- Born: 1907 Dublin, Ireland
- Died: 1979 (aged 71–72)
- Occupation: Literary critic
- Writing career
- Genre: Non-fiction

= Desmond Clarke (writer) =

Irish librarian and writer

Desmond Clarke (1907 - 25 May 1979) was an Irish librarian, writer and former president of the Library Association of Ireland. Clarke was the biographer of various Irish figures including Arthur Dobbs, Thomas Prior, and Marie-Louise O'Murphy.

==Life==
He was born in Dublin, where his family had moved from County Mayo. He was librarian of the Royal Dublin Society for many years.
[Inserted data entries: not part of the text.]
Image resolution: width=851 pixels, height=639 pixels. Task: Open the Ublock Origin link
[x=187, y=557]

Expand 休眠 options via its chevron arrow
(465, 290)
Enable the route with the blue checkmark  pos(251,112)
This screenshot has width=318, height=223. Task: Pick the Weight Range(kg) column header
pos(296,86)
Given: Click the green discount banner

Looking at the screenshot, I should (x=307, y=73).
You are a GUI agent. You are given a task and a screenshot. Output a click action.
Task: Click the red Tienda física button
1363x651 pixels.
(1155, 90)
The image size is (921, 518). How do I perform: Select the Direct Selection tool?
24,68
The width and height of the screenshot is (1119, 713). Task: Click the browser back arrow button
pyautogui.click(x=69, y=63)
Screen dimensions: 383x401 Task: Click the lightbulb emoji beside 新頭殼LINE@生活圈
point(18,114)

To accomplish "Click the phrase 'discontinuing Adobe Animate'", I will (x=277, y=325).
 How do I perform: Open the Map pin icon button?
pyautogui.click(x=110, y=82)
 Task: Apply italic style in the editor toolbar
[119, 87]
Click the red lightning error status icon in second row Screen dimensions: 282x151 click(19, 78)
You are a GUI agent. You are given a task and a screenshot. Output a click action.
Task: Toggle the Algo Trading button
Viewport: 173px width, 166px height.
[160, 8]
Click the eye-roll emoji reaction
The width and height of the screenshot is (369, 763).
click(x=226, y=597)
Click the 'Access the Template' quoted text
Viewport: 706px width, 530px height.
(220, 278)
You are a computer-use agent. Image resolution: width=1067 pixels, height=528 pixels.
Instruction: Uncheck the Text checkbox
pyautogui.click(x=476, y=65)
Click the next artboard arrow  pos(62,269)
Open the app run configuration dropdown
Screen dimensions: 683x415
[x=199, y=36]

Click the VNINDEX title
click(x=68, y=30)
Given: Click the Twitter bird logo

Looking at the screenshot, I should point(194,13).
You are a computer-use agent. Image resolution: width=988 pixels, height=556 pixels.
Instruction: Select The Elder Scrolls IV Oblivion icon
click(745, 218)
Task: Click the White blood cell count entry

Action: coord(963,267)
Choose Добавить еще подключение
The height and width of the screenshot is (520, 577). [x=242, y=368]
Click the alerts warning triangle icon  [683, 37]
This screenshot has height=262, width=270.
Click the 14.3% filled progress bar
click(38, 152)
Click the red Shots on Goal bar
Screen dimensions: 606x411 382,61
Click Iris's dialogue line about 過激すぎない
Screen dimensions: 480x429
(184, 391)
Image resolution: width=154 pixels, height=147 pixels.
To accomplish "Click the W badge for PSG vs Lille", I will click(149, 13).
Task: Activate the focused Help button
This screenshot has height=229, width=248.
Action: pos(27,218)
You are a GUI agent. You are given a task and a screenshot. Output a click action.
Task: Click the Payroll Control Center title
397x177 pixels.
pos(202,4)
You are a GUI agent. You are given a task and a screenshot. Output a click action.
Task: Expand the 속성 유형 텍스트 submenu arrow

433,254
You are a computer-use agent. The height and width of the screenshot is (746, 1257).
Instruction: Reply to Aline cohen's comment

He was editor of An Leabharlann, journal of the Library Association of Ireland.

==Works==
- Thomas Prior, 1681-1751, Founder of the Royal Dublin Society (Dublin: RDS, 1951)
- Arthur Dobbs, Esquire, 1689-1765: Surveyor-general of Ireland, Prospector and Governor of North Carolina (London: Bodley Head 1958)
- The Ingenious Mr Edgeworth (London: Oldbourne 1965)
- The Changing Face of Literature: A Discussion and Evaluation of Developments over the Past Fifty Years: Proceedings of the 38th International P.E.N. Congress (Dublin: PEN Center 1972)
- The Life and Loves of Marie Louise O'Morphi (Belfast: Blackstaff Press, 1979)

===As editor===
- RDS: The Royal Dublin Society 1731-1981 (Dublin: Gill & Macmillan 1981)
- Clarke, Desmond (1985). "Ireland in Fiction: A Guide to Irish Novels, Tales, Romances and Folklore"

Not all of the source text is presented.